Now, however, factors on the domestic, regional and international levels seem to be pushing Turkey toward reconciliation with Israel. Common security and economic interests have encouraged a rapprochement during this time of shifting balances and rising uncertainties in the region. Meanwhile, the Biden administration’s more balanced approach to the Israeli-Palestinian issue, unlike that of his predecessor, has also helped to prepare the ground for Ankara and Tel Aviv to repair their ties. Similarly, the Israeli elections in March 2021, which ended the 12-year rule of Netanyahu and established a coalition government, also provided incentives for rapprochement.
In addition to all of this, Turkey’s economic crises, a polarization in domestic politics, and a decline in anti-Israel rhetoric, which has lost its usefulness in terms of mobilizing the voter base, have also contributed to Ankara’s renewed diplomatic engagement with Israel. In December, Erdogan met with members of the Alliance of Rabbis in Islamic States and made several conciliatory gestures to Israel. Turkish Foreign Minister Mevlut Cavusoglu subsequently said that the normalization of relations between Ankara and Tel Aviv might enhance Ankara’s role in brokering a two-state solution to the Palestine-Israel conflict, in which Turkey has sought to mediate several times.

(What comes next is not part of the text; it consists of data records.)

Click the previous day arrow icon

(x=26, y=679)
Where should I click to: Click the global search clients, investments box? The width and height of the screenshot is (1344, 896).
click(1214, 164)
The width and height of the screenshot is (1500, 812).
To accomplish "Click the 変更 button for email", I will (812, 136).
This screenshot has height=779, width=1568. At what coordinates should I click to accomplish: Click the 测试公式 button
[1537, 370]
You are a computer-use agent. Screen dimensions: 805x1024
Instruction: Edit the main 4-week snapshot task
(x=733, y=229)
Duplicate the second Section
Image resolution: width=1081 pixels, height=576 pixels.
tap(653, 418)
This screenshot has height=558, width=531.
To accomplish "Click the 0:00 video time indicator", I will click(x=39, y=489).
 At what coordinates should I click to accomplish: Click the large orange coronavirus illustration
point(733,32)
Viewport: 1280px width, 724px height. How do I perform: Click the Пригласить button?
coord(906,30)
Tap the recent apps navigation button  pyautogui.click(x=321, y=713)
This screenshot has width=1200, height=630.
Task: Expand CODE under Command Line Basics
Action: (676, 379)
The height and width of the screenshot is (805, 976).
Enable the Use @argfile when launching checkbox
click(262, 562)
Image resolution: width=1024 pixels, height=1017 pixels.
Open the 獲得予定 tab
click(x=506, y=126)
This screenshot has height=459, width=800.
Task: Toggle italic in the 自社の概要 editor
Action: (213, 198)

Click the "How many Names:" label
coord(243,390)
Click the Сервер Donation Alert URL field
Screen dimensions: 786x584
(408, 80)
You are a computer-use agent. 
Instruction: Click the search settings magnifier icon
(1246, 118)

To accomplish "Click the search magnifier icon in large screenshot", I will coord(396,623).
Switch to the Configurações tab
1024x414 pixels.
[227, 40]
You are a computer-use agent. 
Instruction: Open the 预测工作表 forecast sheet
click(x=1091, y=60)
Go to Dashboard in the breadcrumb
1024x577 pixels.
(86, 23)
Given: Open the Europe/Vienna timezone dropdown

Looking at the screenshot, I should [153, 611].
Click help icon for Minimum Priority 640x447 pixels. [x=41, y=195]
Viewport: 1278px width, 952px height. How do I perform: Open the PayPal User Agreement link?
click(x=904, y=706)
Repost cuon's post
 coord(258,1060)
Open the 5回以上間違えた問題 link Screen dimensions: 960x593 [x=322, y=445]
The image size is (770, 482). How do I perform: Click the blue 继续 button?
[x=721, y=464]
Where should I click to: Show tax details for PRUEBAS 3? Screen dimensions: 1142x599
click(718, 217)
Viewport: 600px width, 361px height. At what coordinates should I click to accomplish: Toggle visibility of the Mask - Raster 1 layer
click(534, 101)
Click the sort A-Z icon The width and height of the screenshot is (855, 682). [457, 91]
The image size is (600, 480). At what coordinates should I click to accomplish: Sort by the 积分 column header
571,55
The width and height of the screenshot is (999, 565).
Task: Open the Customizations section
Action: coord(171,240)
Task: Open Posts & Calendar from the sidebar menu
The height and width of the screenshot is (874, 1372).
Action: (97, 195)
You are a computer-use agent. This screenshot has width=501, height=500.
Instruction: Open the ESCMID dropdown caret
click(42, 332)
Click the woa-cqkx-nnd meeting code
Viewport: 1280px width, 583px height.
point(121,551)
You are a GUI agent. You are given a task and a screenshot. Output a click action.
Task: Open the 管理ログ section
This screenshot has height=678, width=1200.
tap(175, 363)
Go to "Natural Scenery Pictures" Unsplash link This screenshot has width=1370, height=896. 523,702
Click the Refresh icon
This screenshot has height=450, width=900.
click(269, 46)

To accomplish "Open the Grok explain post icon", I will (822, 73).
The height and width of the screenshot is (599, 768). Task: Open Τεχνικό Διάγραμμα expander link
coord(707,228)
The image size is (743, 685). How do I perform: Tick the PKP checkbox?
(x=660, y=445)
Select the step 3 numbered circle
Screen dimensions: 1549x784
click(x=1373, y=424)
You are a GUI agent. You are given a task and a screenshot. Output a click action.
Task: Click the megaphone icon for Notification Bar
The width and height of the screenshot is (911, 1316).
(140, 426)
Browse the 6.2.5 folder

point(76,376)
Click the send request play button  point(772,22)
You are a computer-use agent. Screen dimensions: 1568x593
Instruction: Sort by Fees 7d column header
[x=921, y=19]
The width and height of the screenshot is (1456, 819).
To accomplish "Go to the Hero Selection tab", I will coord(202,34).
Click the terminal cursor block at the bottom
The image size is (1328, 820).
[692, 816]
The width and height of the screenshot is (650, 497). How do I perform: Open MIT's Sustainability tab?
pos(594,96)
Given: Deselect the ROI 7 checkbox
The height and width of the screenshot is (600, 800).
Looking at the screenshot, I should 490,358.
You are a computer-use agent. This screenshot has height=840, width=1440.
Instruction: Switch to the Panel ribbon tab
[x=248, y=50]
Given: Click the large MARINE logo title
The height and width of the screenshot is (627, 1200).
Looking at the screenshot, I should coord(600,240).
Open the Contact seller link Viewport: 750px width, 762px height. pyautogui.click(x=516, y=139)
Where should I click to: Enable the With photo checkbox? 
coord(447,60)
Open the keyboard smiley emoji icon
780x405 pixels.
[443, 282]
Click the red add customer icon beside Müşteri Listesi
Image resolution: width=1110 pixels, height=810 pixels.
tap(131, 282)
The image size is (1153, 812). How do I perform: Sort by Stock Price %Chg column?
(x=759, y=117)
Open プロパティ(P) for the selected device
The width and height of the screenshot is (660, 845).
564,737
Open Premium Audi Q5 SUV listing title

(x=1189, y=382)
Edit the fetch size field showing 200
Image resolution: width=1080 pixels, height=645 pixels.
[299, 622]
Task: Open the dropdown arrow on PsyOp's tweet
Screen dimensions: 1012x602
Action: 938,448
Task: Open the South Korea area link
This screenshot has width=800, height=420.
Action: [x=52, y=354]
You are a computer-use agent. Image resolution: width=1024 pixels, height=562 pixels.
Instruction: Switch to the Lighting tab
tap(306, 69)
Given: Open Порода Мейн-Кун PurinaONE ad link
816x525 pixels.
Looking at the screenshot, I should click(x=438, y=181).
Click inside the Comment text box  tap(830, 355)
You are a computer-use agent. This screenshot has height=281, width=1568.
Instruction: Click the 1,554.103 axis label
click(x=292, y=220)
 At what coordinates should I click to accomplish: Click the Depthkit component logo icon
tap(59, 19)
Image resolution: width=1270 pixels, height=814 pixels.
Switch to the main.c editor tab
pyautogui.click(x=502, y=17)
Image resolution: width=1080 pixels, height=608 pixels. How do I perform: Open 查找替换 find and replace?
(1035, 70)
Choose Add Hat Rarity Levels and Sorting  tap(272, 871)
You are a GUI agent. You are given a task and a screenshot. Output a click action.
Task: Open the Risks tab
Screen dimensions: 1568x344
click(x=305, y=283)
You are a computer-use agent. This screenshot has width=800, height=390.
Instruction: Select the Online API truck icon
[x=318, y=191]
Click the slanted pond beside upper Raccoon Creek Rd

Ahead of Herzog’s visit, an interesting news article in the Jerusalem Post, quoting remarks by an Israeli official, reported that Israel is no longer making it a condition of efforts to repair ties that Turkey crack down on Hamas members. Previously, this Hamas issue was the major condition set by Israeli officials, while Turkey set its own condition that Israeli policies must be more “sensitive” toward Palestinians if normalization was to happen. If relations are restored with Israel, Turkey will find itself in a delicately balanced position with regards to the Palestinian-Israeli issue ahead of next year’s critical elections.